Steve Pierce

No. 28
- Position: Wide receiver

Personal information
- Born: December 12, 1963 (age 62) San Diego, California, U.S.
- Listed height: 5 ft 10 in (1.78 m)
- Listed weight: 190 lb (86 kg)

Career information
- High school: Lincoln (San Diego)
- College: Southwestern (CA) Illinois
- NFL draft: 1987: undrafted

Career history
- Cleveland Browns (1987);

Awards and highlights
- Second-team All-Big Ten (1986); 2× First-team all-Mission Conference (1982, 1983);

Career NFL statistics
- Receptions: 2
- Receiving yards: 21
- Stats at Pro Football Reference

= Steve Pierce (American football) =

American football player (born 1963)

Stephen Nathan Pierce (born December 12, 1963) is an American former professional football player who was a wide receiver for the Cleveland Browns of the National Football League (NFL).
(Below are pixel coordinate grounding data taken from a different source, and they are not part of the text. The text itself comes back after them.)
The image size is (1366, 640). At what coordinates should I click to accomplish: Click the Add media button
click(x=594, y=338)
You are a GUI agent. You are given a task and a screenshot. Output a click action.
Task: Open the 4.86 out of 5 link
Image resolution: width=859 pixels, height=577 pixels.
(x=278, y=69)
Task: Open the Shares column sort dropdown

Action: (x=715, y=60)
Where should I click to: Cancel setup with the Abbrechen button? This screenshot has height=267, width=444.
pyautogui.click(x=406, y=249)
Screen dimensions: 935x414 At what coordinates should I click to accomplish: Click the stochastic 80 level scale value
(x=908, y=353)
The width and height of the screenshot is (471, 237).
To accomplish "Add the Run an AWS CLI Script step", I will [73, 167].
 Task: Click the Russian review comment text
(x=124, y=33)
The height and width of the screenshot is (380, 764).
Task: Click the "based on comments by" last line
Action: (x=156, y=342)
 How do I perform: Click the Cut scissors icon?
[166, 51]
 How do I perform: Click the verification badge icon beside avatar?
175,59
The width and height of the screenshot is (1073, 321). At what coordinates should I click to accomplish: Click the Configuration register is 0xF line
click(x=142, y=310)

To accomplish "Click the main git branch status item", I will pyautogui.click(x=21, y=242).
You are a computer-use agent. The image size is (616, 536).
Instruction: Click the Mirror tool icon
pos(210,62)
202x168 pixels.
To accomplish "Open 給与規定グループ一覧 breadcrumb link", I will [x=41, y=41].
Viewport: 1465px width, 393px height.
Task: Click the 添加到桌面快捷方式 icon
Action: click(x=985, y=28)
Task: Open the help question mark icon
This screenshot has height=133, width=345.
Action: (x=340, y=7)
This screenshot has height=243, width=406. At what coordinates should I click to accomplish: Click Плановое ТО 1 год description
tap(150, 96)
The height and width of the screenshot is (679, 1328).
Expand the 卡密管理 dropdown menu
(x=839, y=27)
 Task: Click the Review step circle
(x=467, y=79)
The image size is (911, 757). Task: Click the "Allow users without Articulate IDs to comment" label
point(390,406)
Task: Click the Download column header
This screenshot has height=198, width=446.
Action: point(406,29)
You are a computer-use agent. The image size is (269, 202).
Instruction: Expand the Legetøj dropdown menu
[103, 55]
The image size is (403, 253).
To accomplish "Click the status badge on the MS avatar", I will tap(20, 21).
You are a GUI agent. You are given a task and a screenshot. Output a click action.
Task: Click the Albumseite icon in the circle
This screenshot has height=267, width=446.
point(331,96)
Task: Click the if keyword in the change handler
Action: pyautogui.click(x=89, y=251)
He played college football for the Illinois Fighting Illini.

Pierce was born on December 12, 1963, in San Diego, California, and attended Lincoln High School, where he participated in football, baseball, and wrestling. He gave up baseball to play football at Southwestern College in Chula Vista, California. Pierce led the Apaches to a 19–3 combined record in 1982 and 1983, and was the offensive MVP of the 1983 South Bay-Kiwanis Bowl after he recorded 13 receptions for 260 yards and a touchdown in the 24–11 win over . He was a two-time first-team all-Mission Conference selection. Pierce was inducted into the Southwestern College Athletic Hall of Fame in 2011.

Following his sophomore season, Pierce transferred to Illinois. However, he broke his foot in the preseason and took a redshirt in 1984. In 1985, Pierce recorded 49 receptions for 614 yards and two touchdowns, earning all-Big Ten Conference honorable mention from the Associated Press (AP). In 1986, he recorded 43 receptions for 602 yards and three touchdowns, earning second-team all-Big Ten honors. Pierce earned a bachelor's degree in political science.

In September 1987, Pierce signed with the Cleveland Browns as a replacement player during the 1987 NFL strike. He played in two games, recording two receptions for 21 yards.